Le mamme incontrano i Sindaci diffidandoli dall’utilizzo dell’acqua nelle mense scolastiche, poi la Regione Veneto, poi il Ministro dell’Ambiente. Poi vanno a Bruxelles, da dove devono partire le direttive sulle quantità massime di sostanze appartenenti alla famiglia chimica dei PFAS presenti nelle acque per uso umano. La verità all’inizio negata, poi sminuita, infine condivisa anche dalle istituzioni è che negli anni Sessanta la più importante azienda tessile italiana ha aperto a Trissino, ai confini con una falda acquifera grande come il Lago di Garda, un centro di ricerca sulle molecole chimiche in grado di rendere impermeabili i tessuti. Quel centro di ricerche passa di mano in mano finché diventa di proprietà di Miteni che lavora con quelle sostanze, ma nel 2006 una fuga tossica provoca danni alla vegetazione circostante tali da allarmare i vertici aziendali che decidono di mettere dei filtri sugli scarichi nelle acque.
L’ARPAV è avvertita ma non lancia immediatamente l’allarme, lo farà solo nel 2015: questo comportamento colpevole sarà accertato dai carabinieri del NOE nel 2019, 13 anni dopo. Alla fine arrivano anche i risultati degli studi sui danni alla salute.

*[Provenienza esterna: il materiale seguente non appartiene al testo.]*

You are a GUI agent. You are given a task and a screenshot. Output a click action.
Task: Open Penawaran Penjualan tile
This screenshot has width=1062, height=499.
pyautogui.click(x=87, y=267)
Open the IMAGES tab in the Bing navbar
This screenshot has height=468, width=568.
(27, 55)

I PFAS sono interferenti endocrini e si accumulano nell’organismo: alterano il funzionamento della tiroide, l’equilibrio ormonale e la funzionalità dell’utero – con un accentuato rischio di infertilità per le donne esposte, di abortività, di endometriosi – invadono anche la placenta, il cordone ombelicale, l’embrione, così come si insinuano nel liquido seminale, riducono del 40% l’attività indotta dal testosterone, possono essere causa del cancro al testicolo, al rene e alla prostata. La ricerca in campo medico non ha ancora trovato rimedi a questo tipo di intossicazione.

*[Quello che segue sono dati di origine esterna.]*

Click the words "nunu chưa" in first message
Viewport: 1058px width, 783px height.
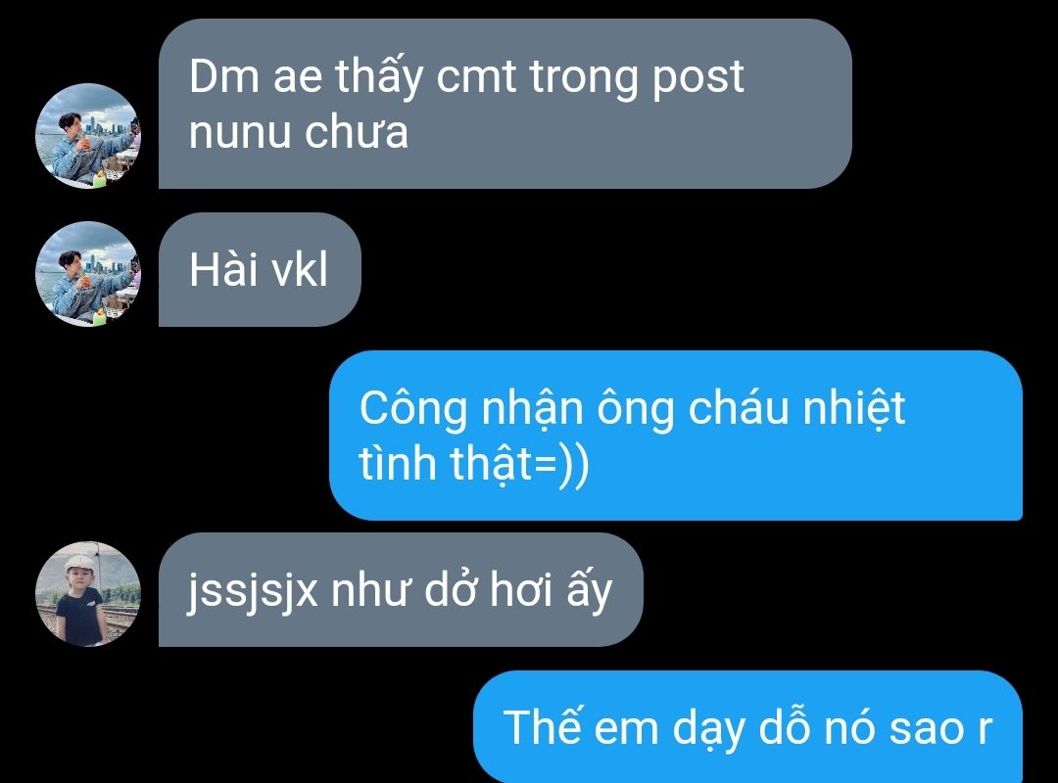(298, 131)
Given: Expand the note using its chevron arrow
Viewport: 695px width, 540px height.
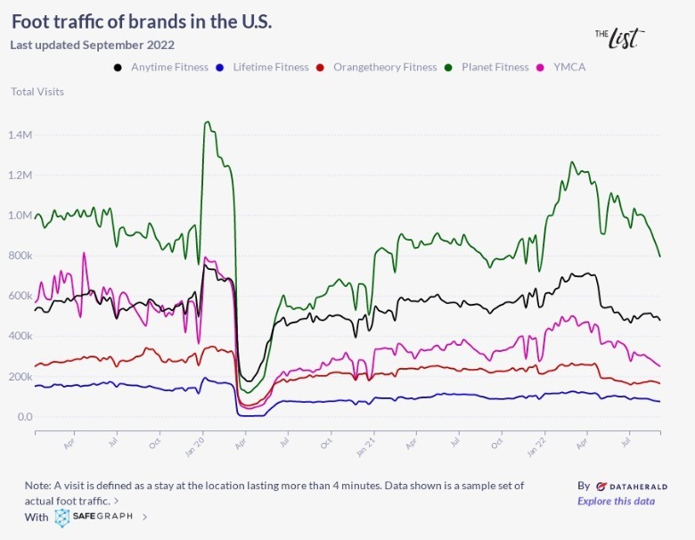Looking at the screenshot, I should pyautogui.click(x=116, y=501).
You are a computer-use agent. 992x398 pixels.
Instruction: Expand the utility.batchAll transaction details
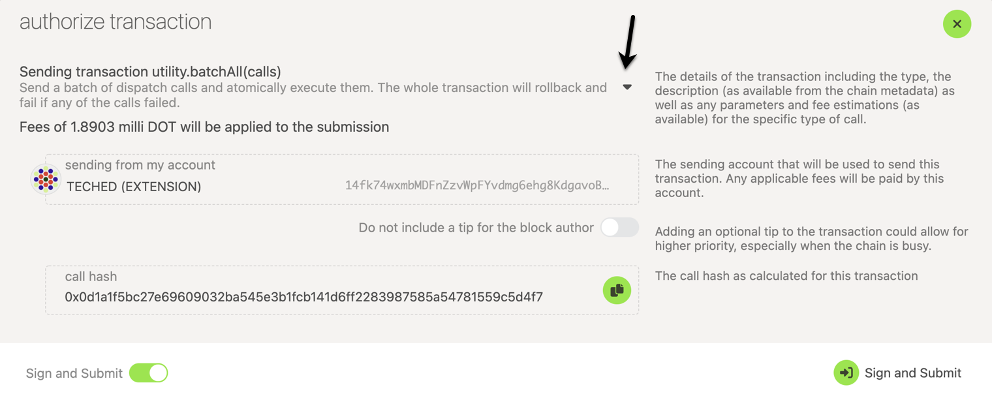tap(627, 87)
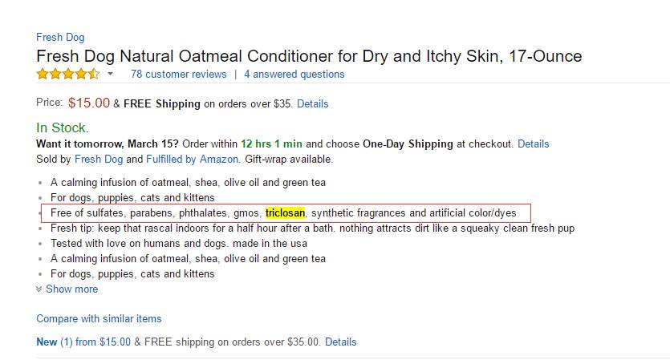This screenshot has width=670, height=364.
Task: Click the green In Stock text
Action: (63, 127)
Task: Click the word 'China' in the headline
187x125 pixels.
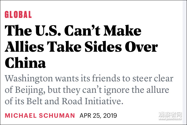Action: [25, 63]
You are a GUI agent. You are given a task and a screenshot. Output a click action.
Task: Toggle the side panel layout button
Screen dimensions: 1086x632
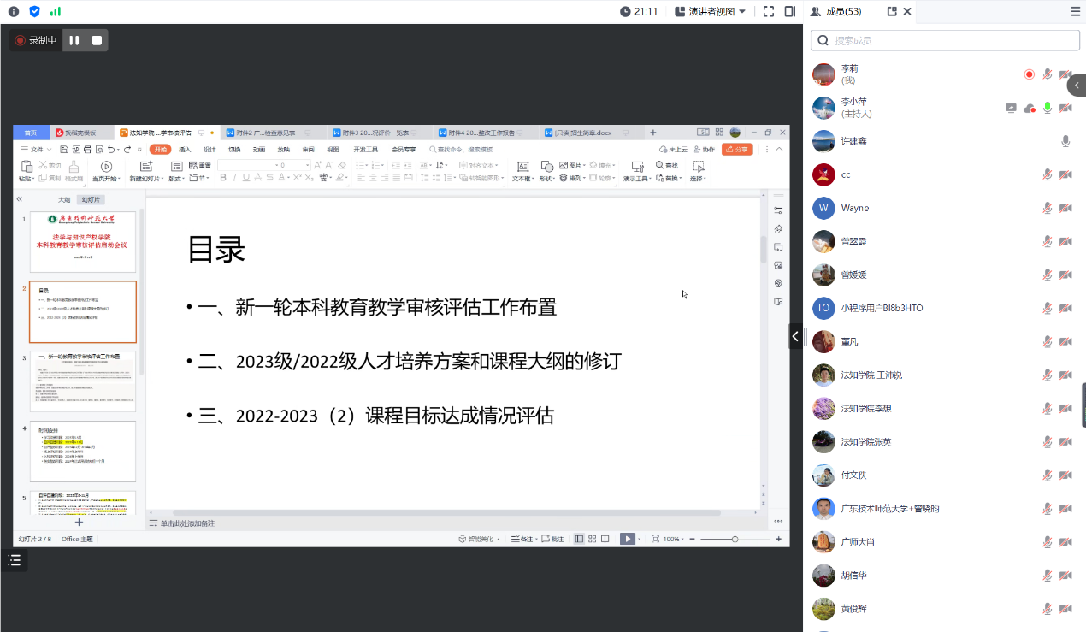[790, 11]
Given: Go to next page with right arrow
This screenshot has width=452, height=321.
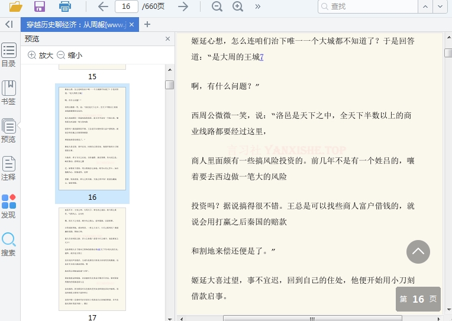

La più grande contaminazione da PFAS al mondo, come è stata definita la contaminazione della falda acquifera in provincia di Vicenza, ha lasciato sulla salute degli abitanti della zona rossa danni le cui conseguenze si protrarranno per tutta la vita. Le procure stanno indagando, ma allo stato attuale non risultano rinvii a giudizio.
Paola ha trovato le risposte alle sue drammatiche domande: adesso sa cosa le ha cambiato il corso della vita. Ma ha anche trovato una rete di relazioni solidificate dall’impegno comune nella lotta. Il movimento NO PFAS ha stretto legami importanti con altre realtà di movimento italiane, dando vita al Coordinamento Mamme da Sud a Nord e ha deciso di occuparsi di clima e di salvaguardia dell’ambiente in sintonia con il movimento dei giovani del FFF.
Le Mamme NO PFAS adesso si preparano, con una raccolta fondi, alla battaglia legale – forse con una class action – per rivendicare una qualche forma di indennizzo per i danni alla salute subiti in anni e anni di inquinamento del bene primario: l’acqua. Paola e le altre non mollano. Come dice lei stessa, abbiamo solo iniziato.